Towels (and coats) are often stored on hooks, like this:
To the untrained eye, it looks like the towel will slide off from its own weight. The hook usually angles upwards slightly, but a towel does not have any "handle" to string around and hang on to the hook — this makes it seem like it will simply slide off.
Yet these hooks hold towels well, even heavy bath towels. Why?
I have three ideas:
- There is sufficient friction between the towel and the hook to counteract the force of the towel pulling down.
- The hook is angled such that the force is directed into the hook, not directed to slide the towel off of it.
- The center of mass of the towel ends up below the hook, since the towel is hanging against the wall.
Which of these ideas are likely correct? I am also happy with an answer based purely on theoretical analysis of the forces involved.
Best Answer
Oh boy, time to spend way too much time on a response.
Lets assume the simple model of a peg that makes an angle $\alpha$ with the wall and ends in a circular cap of radius $R$. Then a towel of total length $L$ and linear mass density $\rho$ has three parts: one part that hangs vertically, one that curves over the circular cap, and one that rests on the inclined portion like drawn. This is very simplistic, but it does encapsulate the basic physics. Also, we ignore the folds of the towel.
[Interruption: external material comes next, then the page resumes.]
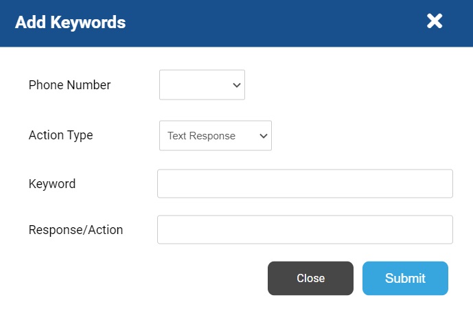Viewport: 473px width, 313px height.
Task: Click the chevron beside Text Response
Action: [x=264, y=136]
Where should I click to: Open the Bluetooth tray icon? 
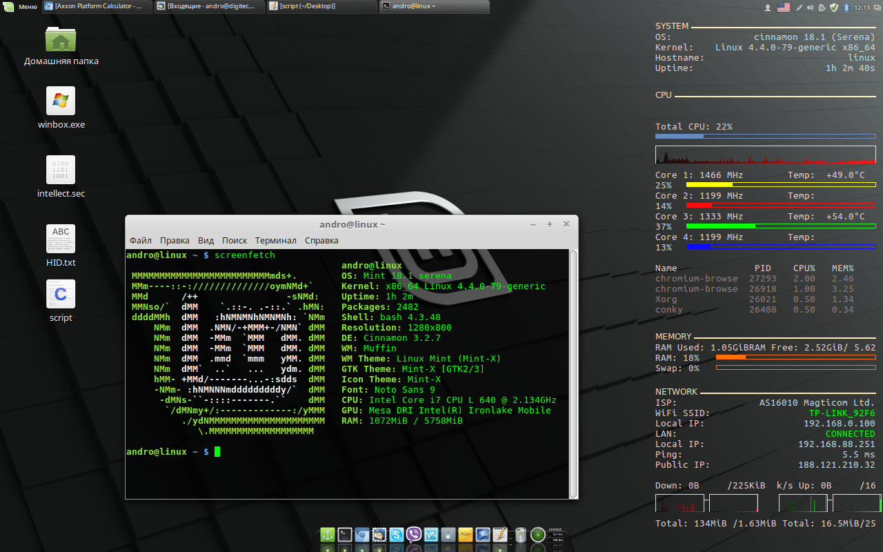(846, 7)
Let $s$ be the length of the towel on the inclined portion of the peg. I will choose a generalized $x$-axis that follows the curve of the peg. Note this model works for both the front-back direction and side-side direction of the peg. In the side-side (denoted $z$) $\alpha$ is simply zero (totally vertical):
Where $\eta$ is the fraction of the towel on the right side of the picture. Then the total gravitational force $F_{g,x}$ will be:
$$ F_{g,x} = \rho g (L - R(\pi - \alpha) - s(1 + \cos(\alpha)) - \int^{\pi/2 - \alpha}_{-\pi/2} \rho g R \sin(\theta)\,\mathrm d\theta $$ $$ F_{g,x} = \rho g (L + R(\sin(\alpha) - \pi + \alpha) - s(1 + \cos(\alpha)) $$
The infinitesimal static frictional force will be $\mathrm df_{s,x} = -\mu_s\,\mathrm dN$. $N$ is constant on the inclined part and varies with $\theta$ over the circular cap as $\mathrm dN = \rho g R \cos(\theta)\,\mathrm d\theta$. Then: $$ f_s = -\mu_s \rho g s \sin(\alpha) - \int^{\pi/2-\alpha}_{-\pi/2} \mu_s \rho g R \cos(\theta)\,\mathrm d\theta$$ $$ f_s = -\mu_s \rho g ( s \sin(\alpha) + R(\cos(\alpha)+1) )$$
Now we can set the frictional force equal to the gravitational force and solve for what values of $\mu_s$ will satisfy static equilibrium. You get:
$$\mu_s = \frac{L + R(\sin(\alpha) +\alpha - \pi) - s(\cos(\alpha)+1)}{R(\cos(\alpha) + 1) + s\sin(\alpha)} $$ $$\mu_s = \frac{1 + \gamma(\sin(\alpha) +\alpha - \pi) - \eta(\cos(\alpha)+1)}{\gamma(\cos(\alpha) + 1) + \eta\sin(\alpha)} $$
where the second line $\gamma = R/L$ and $\eta = s/L$, the fraction of the towel on the peg's cap and incline, respectively. Thus $\mu_s$ depends on three factors:
Lets make some graphs:
The above graph shows what $\mu_s$ would have to be with a $\gamma = 0$ (no end cap, just a 1D stick).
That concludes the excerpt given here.